A Safe Rollout ramps traffic through the steps of its Ramp Schedule. By default it steps through 1%, 5%, 10%, 25%, and 50% before releasing to 100%, keeping the initial blast radius small and widening as monitoring stays healthy. You set the pace with the rollout's Duration and can customize the steps in Advanced View.
What Happens if a Guardrail Metric Degrades?
If a guardrail metric crosses the significance threshold for a regression, GrowthBook rolls back and disables the rule automatically to prevent further harm, and the rollout's status shows the failing guardrail. For the other automated checks (sample ratio mismatch, no traffic, and multiple exposures), you choose the response under Advanced Settings: hold the ramp, roll back, or warn only.
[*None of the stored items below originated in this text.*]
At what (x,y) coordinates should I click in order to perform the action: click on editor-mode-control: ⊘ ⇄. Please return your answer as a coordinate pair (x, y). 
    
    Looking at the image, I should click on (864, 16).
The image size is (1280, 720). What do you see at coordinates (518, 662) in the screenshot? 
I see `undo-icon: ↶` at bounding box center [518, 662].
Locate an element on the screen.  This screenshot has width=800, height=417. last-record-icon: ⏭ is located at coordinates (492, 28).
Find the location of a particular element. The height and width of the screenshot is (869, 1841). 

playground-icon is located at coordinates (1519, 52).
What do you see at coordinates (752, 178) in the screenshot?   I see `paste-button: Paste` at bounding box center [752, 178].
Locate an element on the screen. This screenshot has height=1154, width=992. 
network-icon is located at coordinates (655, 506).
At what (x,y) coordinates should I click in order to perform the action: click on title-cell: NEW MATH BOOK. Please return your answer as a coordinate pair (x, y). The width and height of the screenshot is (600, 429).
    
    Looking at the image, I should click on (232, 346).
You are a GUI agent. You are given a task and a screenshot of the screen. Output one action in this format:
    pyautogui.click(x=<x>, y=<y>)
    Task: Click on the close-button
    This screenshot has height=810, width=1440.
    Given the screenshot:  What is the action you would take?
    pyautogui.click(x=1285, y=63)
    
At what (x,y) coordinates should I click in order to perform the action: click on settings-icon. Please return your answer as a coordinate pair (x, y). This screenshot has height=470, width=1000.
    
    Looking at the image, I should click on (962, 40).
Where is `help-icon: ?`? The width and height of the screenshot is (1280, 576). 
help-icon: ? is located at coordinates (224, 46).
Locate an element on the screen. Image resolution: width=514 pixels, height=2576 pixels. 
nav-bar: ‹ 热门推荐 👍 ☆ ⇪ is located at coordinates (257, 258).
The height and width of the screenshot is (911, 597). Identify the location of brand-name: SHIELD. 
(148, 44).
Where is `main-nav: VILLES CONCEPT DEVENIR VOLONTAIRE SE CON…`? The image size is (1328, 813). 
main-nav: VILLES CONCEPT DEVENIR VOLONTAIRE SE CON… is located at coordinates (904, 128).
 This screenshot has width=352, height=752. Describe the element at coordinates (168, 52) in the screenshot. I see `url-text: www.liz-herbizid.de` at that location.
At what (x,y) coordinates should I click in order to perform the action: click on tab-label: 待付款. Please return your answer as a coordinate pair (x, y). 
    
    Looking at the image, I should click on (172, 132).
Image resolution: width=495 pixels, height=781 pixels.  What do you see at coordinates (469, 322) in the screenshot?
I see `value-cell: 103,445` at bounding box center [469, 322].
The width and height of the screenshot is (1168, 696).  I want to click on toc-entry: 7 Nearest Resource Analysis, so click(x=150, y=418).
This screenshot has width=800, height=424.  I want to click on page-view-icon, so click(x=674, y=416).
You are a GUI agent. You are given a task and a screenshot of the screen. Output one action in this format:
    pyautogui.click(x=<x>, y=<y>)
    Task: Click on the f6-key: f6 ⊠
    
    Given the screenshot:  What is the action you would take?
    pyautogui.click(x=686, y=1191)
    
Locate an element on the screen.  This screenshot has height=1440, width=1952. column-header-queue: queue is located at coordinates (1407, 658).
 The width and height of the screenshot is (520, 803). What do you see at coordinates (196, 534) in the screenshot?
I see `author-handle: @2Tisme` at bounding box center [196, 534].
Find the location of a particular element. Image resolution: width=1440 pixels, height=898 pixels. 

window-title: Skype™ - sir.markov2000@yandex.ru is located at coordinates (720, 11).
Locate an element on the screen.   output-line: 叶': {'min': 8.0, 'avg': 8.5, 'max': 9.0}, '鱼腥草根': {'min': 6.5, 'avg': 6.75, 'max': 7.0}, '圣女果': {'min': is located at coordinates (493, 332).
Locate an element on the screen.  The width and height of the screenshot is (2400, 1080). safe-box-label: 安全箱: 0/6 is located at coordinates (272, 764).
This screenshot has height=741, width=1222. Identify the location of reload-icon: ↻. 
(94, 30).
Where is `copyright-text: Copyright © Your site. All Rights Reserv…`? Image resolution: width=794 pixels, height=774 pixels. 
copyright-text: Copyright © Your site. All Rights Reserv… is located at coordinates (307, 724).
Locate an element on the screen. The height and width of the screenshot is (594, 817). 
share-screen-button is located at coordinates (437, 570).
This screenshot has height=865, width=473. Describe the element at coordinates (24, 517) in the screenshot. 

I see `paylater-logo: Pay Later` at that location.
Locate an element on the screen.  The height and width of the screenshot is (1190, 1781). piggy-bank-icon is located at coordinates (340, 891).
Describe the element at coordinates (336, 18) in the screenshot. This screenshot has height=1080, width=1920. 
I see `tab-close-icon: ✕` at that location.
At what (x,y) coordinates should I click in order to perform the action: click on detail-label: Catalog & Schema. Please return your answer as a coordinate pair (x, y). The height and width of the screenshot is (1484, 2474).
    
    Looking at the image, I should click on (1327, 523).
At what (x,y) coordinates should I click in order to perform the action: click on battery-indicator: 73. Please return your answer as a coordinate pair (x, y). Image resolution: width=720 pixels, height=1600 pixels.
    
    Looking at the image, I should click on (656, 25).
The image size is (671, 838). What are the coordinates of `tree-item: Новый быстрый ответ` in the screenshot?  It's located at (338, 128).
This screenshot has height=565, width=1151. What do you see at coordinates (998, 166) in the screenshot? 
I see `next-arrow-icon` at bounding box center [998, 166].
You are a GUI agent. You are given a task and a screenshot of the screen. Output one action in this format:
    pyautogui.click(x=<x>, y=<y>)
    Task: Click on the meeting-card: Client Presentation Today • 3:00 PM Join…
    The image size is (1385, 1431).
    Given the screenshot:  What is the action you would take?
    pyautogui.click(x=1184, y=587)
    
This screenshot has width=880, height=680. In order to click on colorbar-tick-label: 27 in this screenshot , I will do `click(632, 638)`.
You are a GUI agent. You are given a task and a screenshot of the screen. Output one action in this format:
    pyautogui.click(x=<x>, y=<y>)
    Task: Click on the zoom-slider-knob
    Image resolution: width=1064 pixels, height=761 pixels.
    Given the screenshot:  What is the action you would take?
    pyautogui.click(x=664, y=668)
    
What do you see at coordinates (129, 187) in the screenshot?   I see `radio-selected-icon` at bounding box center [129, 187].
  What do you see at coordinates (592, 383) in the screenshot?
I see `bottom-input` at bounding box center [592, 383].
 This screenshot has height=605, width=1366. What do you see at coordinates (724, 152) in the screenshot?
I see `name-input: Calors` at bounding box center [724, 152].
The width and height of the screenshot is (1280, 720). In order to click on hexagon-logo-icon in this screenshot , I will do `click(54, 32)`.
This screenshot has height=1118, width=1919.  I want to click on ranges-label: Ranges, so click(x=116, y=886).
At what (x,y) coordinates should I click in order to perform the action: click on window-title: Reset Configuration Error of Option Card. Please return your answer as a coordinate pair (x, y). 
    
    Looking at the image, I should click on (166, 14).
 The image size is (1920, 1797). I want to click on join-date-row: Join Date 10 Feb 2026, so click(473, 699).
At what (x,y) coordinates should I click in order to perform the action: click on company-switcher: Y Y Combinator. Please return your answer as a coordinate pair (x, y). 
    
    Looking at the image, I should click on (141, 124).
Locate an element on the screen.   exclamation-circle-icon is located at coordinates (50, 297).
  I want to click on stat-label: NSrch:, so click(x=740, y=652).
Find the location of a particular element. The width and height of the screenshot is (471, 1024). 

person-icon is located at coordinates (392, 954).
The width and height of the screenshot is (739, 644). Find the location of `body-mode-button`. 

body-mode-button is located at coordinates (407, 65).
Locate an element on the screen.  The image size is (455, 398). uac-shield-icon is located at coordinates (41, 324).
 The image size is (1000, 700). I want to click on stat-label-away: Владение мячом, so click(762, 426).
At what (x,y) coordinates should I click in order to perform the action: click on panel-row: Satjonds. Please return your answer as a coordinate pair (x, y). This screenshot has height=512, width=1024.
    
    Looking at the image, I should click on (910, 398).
What Should I Use as My Guardrail Metrics?
Choose metrics that represent key system health or business outcomes. This might include error rates, latency, or conversion rates—whatever signals that the change is working as intended and not causing harm.
Choosing too many guardrail metrics increases the chance of false positives. Aim for a focused set of critical metrics.
How Is This Different From an Experiment?
Safe Rollouts use the same analysis engine as GrowthBook experiments but are designed for operational decision-making, not learning. The primary goal is to ensure a safe release, not to measure long-term impact.
What Happens if There Isn't Enough Data?
Safe Rollouts are built to help you ship confidently and reduce the chance of negative regressions. If any guardrail fails, roll back the change.
If results are still inconclusive after the configured duration, ship — there's no clear evidence that the feature is harmful.
Safe Rollouts bias towards action. If you're more uncertain about a feature and want to learn about its impact, run a regular Experiment instead.